>> BEGIN Given data

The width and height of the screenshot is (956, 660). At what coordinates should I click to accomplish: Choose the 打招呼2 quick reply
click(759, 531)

>> END Given data
>> BEGIN Given data

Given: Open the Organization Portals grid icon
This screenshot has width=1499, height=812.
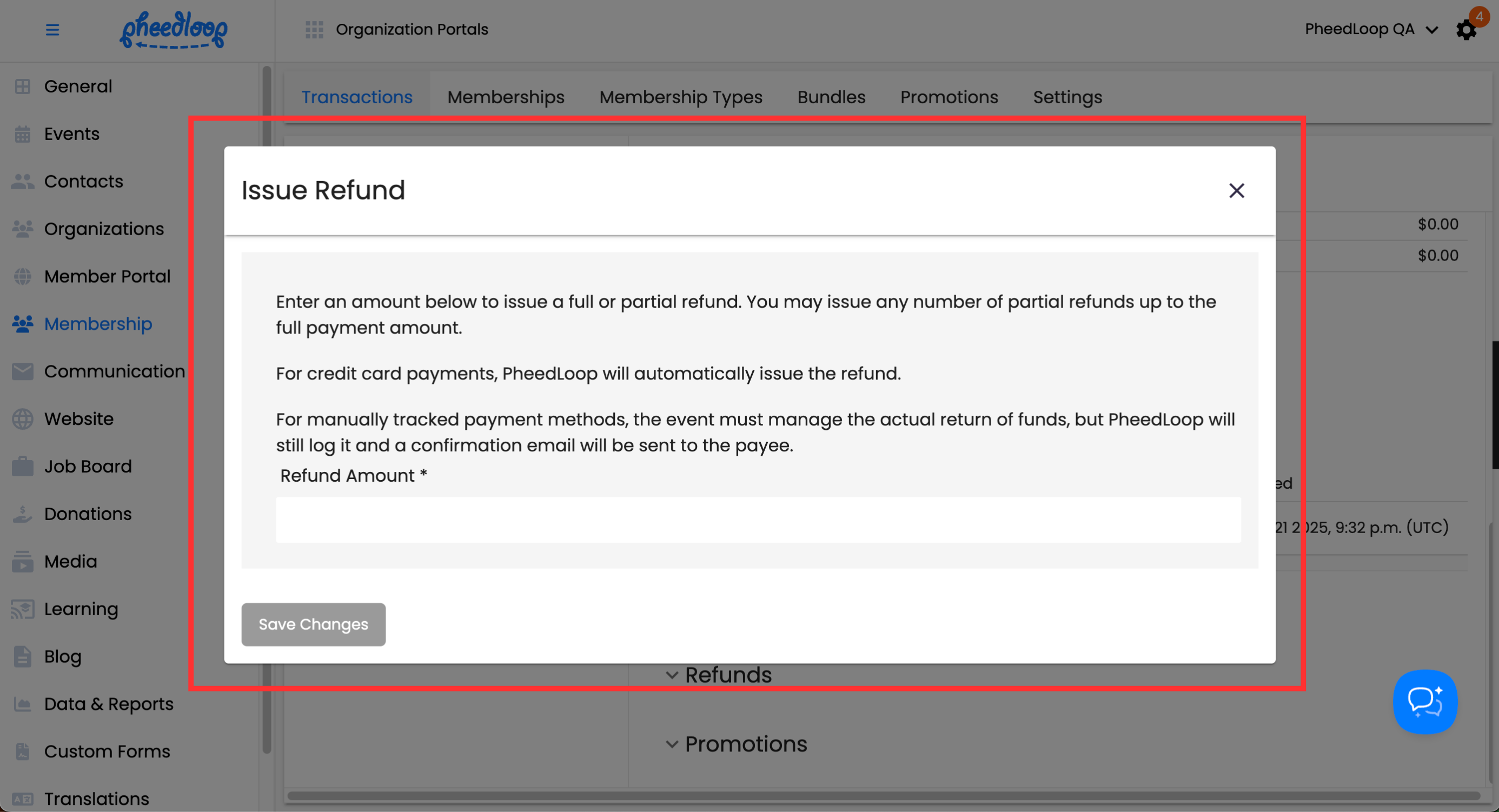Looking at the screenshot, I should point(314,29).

>> END Given data
>> BEGIN Given data

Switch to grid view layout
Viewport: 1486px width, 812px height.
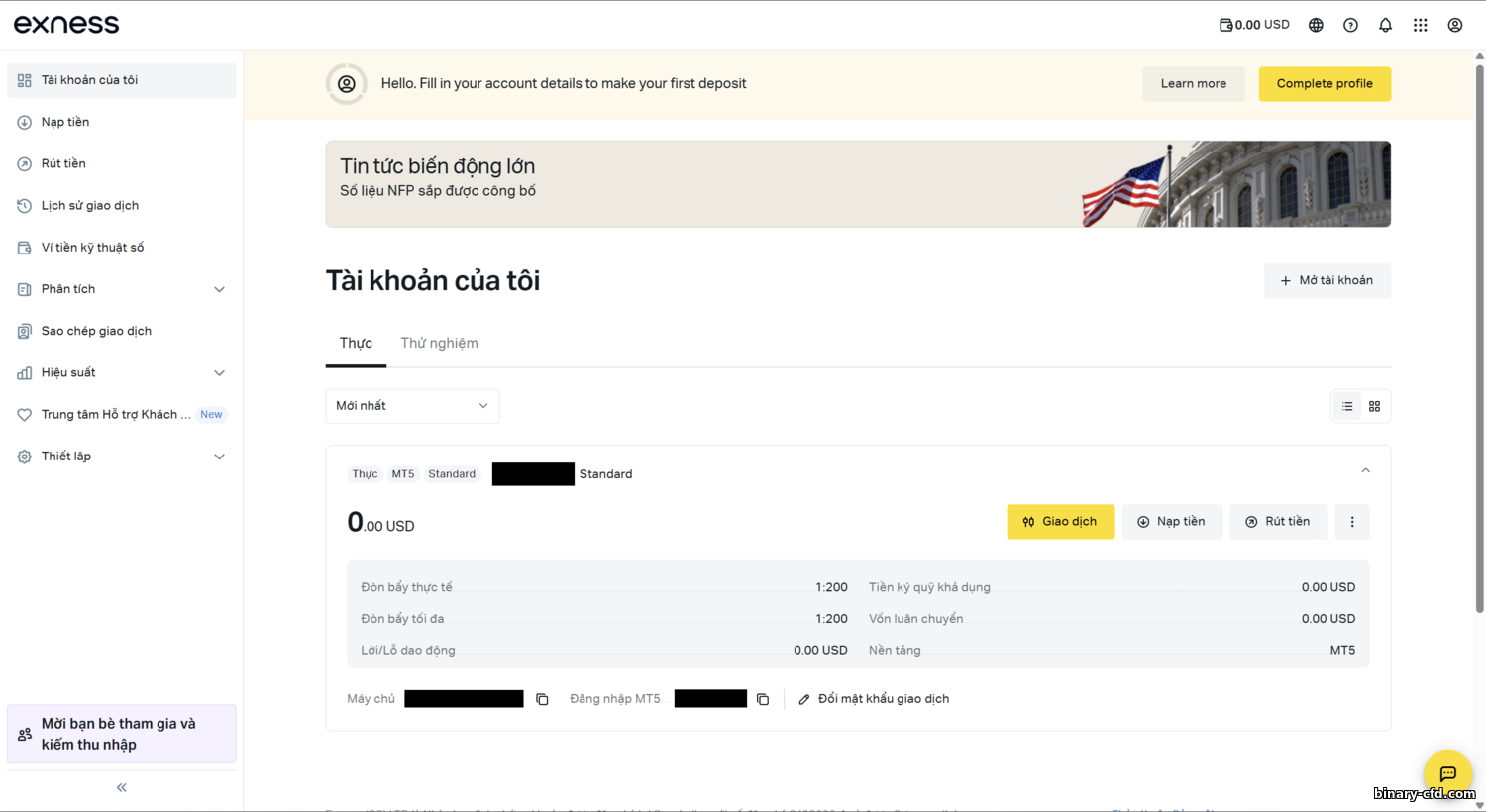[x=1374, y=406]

>> END Given data

Directive =
Starting at the line containing "The width and" and ending at the line containing "click(759, 531)", write out that stretch of the material again with "quick reply" changed to "canned response" and nothing else altered.

Response to the task =
The width and height of the screenshot is (956, 660). At what coordinates should I click to accomplish: Choose the 打招呼2 canned response
click(759, 531)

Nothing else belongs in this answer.